In a complete lesion, no voluntary motor or sensory function is preserved more than 3 segments below the level of the injury and in particular the lowest sacral segments; this includes impairment of autonomic function with loss of bladder and bowel control. Conversely, if there is some preservation of voluntary motor and/or sensory function, including sacral sensory sparing, the injury is defined as incomplete.
Descending tracts may be categorised into those associated with basic movements and skilled movements. Which tracts are in each category and what are the functions of each group of tracts?
Basic movements - reticulospinal, vestibulospinal - these tracts maintain posture and regulate autonomics.

Skilled - rubrospinal, corticospinal - these tracts are involved in the skilled distal movements of limbs.
Name the four parasympathetic ganglia that innervate structures in the head and neck, their cranial nerve supply and the major structures they innervate.
Cillary - III - sphincter pupillae
Pterygopalantine - VII - lacrimal gland and nasal septum
Submandibular - VII - sublingual and submandibular glands
Otic - IX - parotid gland
What receptor type is found at the neuromuscular junction? Which autoimmune condition specifically affects these receptors?
Nicotinic cholinergic receptors. Myasthenia Gravis typically involves autoantibodies acting against these receptors. The clinical hallmark of this disorder is muscle fatigue.
Name the commonest cause of traumatic epidural haemorrhage.
Rupture of the middle meningeal artery (or vein) caused by trauma to the temporal bone.

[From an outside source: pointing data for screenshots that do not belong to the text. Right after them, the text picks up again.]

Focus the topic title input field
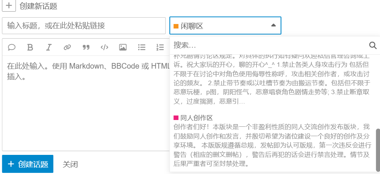380x174 pixels. (x=84, y=26)
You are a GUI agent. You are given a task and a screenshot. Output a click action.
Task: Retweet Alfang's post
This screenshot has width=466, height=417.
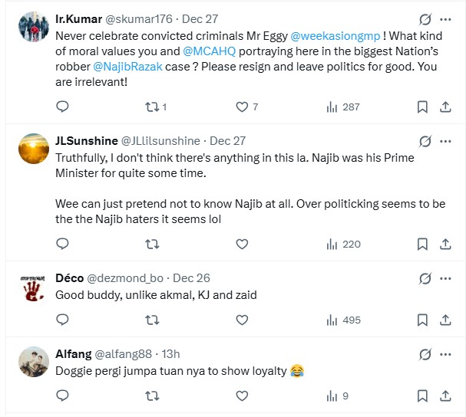[152, 396]
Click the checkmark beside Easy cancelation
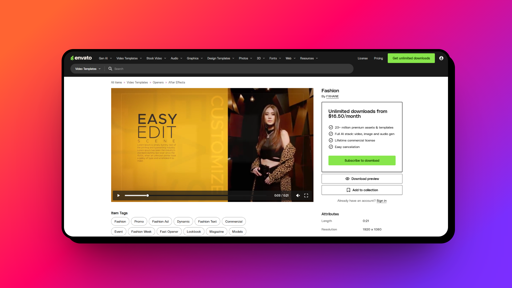The image size is (512, 288). [x=331, y=147]
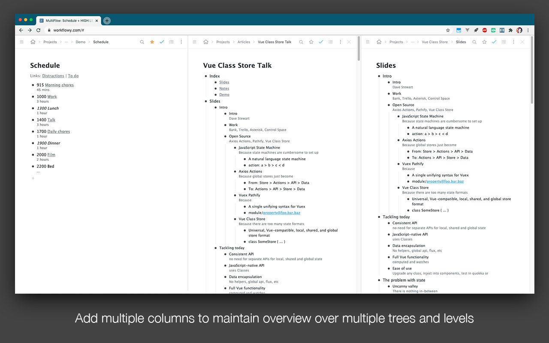Click the browser back arrow

[x=21, y=30]
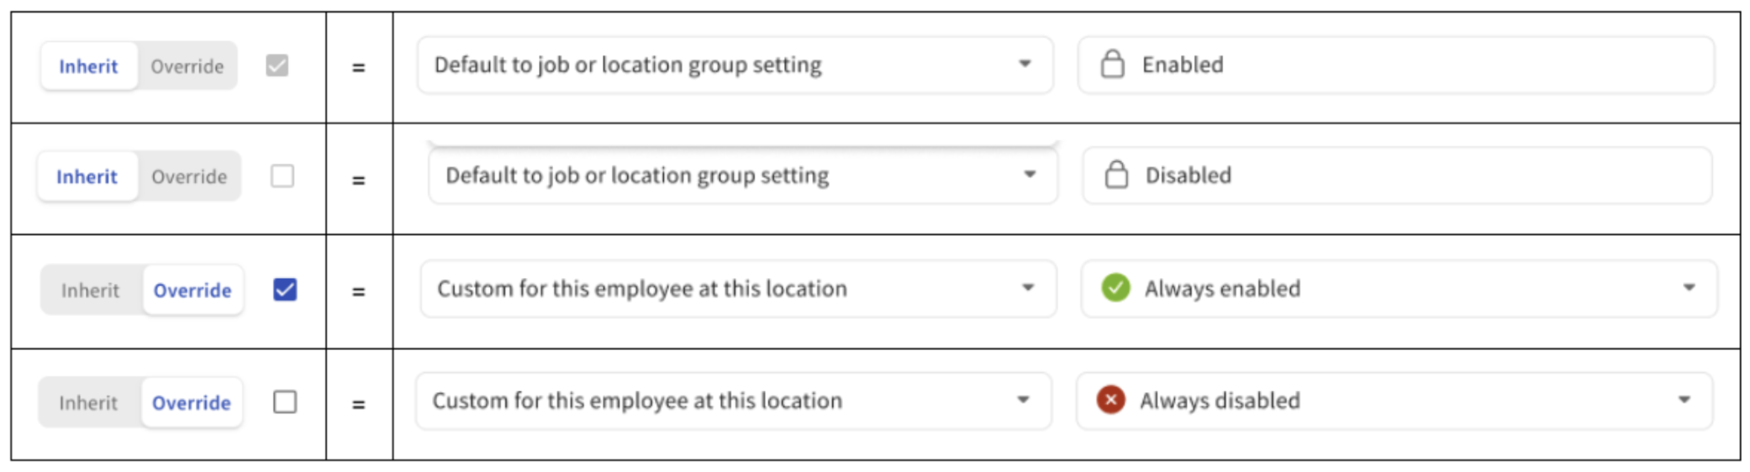This screenshot has width=1750, height=472.
Task: Switch to Inherit in the bottom row
Action: pyautogui.click(x=88, y=403)
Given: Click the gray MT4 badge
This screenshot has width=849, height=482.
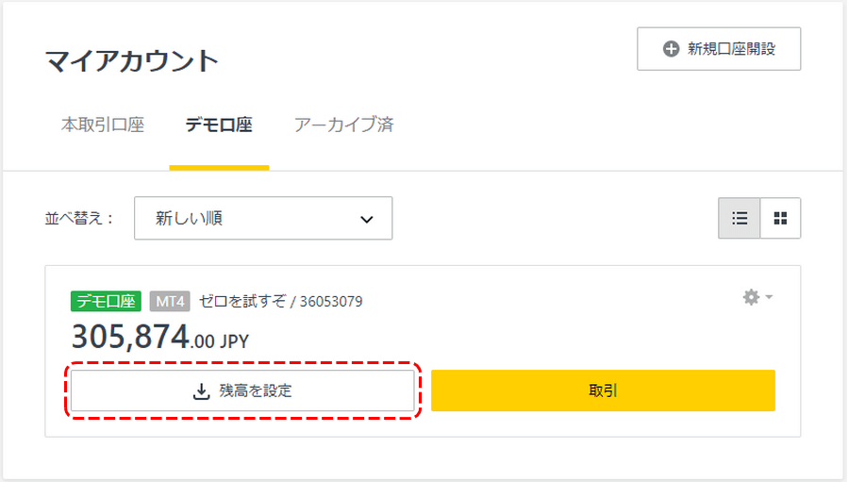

The middle meningeal artery is a branch of the maxillary artery which is itself a terminal branch of the external carotid artery. The artery runs intracranially under the pterion, the meeting point of four cranial bones and the weakest point in the skull.
Does hypotension following acute injury to the cervical or high thoracic spinal cord indicate the need for active fluid resuscitation?
No, hypotension does not necessarily indicate volume loss and may instead be due to interruption of descending inputs to preganglionic sympathetic neurons or interruption of sympathetic outflow. Overinfusion in patients with uncomplicated spinal shock may cause pulmonary oedema.
Which of the following factors is/are associated with a complete spinal cord lesion in the lower cervical region?

a) Diaphragmatic breathing.
b) Long-term dependence on mechanical ventilator.
c) Sputum retention and atelectasis.
d) Ventilation-perfusion mismatch.
A,C, D are TRUE
B is False

A- A complete injury in the lower cervical cord causes paralysis of all intercostal muscles and therefore reliance on diaphragmatic function for breathing.
B - Pressure support or full mechanical ventilation may sometimes be necessary initially after injury, if ascending post-traumatic cord oedema or pneumonia develops. However, longer term artificial ventilation is not required when innervation to the diaphragm from C3-5 cord segments through the phrenic nerves remains intact.

C- Loss of intercostal muscle function results in impairment of coughing and effective clearance of secretions which commonly leads to atelectasis. Regular chest physiotherapy with postural drainage, assisted coughing and breathing exercises are essential to prevent chest complications.

D- Alterations in ventilation and perfusion after cervical and high thoracic spinal cord injury result in 1) underventilation of perfused alveoli, leading to shunting of venous blood through the lungs and 2) underperfusion of ventilated alveoli, which increases the dead space.